### JOB ITEM
Say whether each statement agrees with the ArtArmor exhibition text below. For each, answer yes or no and quote the deciding words. (a) In London, the exhibition is held at the High Commission of Canada Gallery on Trafalgar Square. (b) The collection is made up of 100 body armour plates. (c) Before coming to the U.K., the exhibition toured Poland, Germany and France.

### TEXT SEGMENT
****

ArtArmor: London’s First Public Art Exhibition That Saves Lives in Ukraine

ArtArmor: London’s First Public Art Exhibition That Saves Lives in Ukraine
19th to 31st January 2024 (11am to 5.54pm, Monday to Saturday)
*Open Call for U.K Artists To Turn Armour into Art*

Pictured left to right: Invite to exhibition showing painted armour plate, orthodox style ‘spiritual icon’ painted plate, soldiers wearing NP Aerospace body armour in Ukraine.

A unique art exhibition showing armour that has saved the lives of Ukrainians is heading to London for the first time to the High Commission of Canada Gallery on Trafalgar Square from 19th to 31st January 2024.

The ArtArmor exhibition in the U.K. is a charity initiative organised in partnership with Ukraine For Heroes, NP Aerospace, the High Commission of Canada and the Embassy of Ukraine in the U.K. to highlight the vital importance of ongoing support to Ukraine from countries around the world1.

ArtArmor is a collection of 50 body armour plates, from manufacturers including NP Aerospace, that have been worn by Ukrainians and saved their lives by stopping bullets. Each plate returned from the frontline has been transformed into iconic pieces of art by talented Ukrainian artists or children to tell their story of war. The exhibition has so far toured Poland, Germany and Sweden and is heading to the U.K. just one month before the second anniversary of the invasion of Ukraine.

****

### DATA UNDER STUDY
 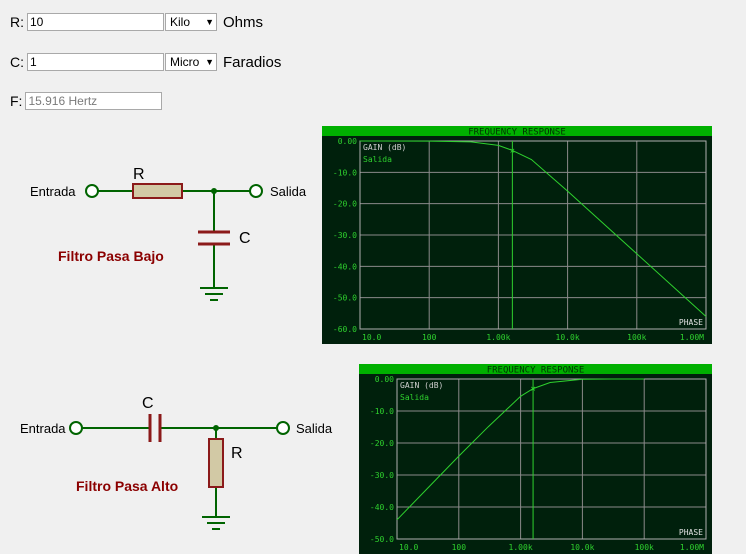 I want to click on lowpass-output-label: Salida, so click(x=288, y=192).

****

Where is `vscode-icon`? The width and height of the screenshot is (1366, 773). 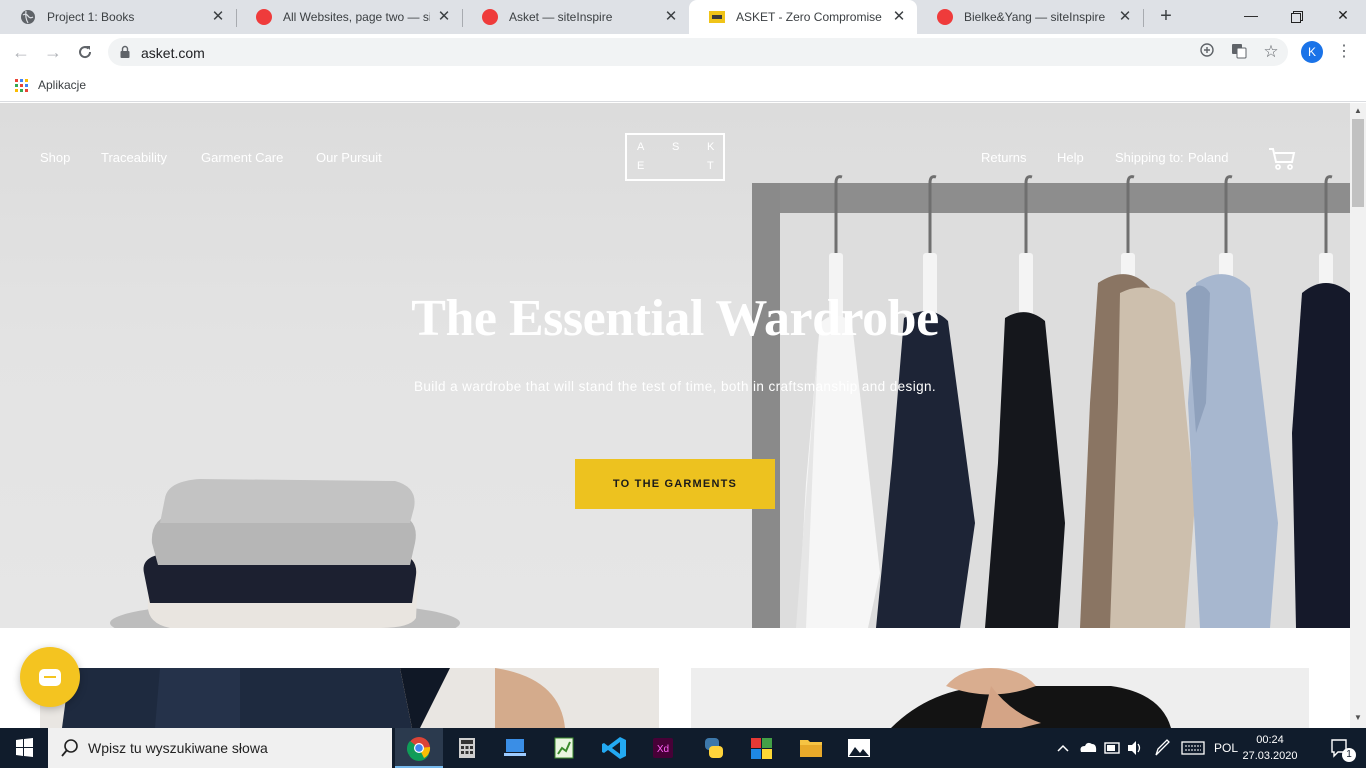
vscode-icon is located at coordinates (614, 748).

****

### ANSWER SPACE
(a) Yes: "to the High Commission of Canada Gallery on Trafalgar Square"
(b) No: "ArtArmor is a collection of 50 body armour plates"
(c) No: "The exhibition has so far toured Poland, Germany and Sweden"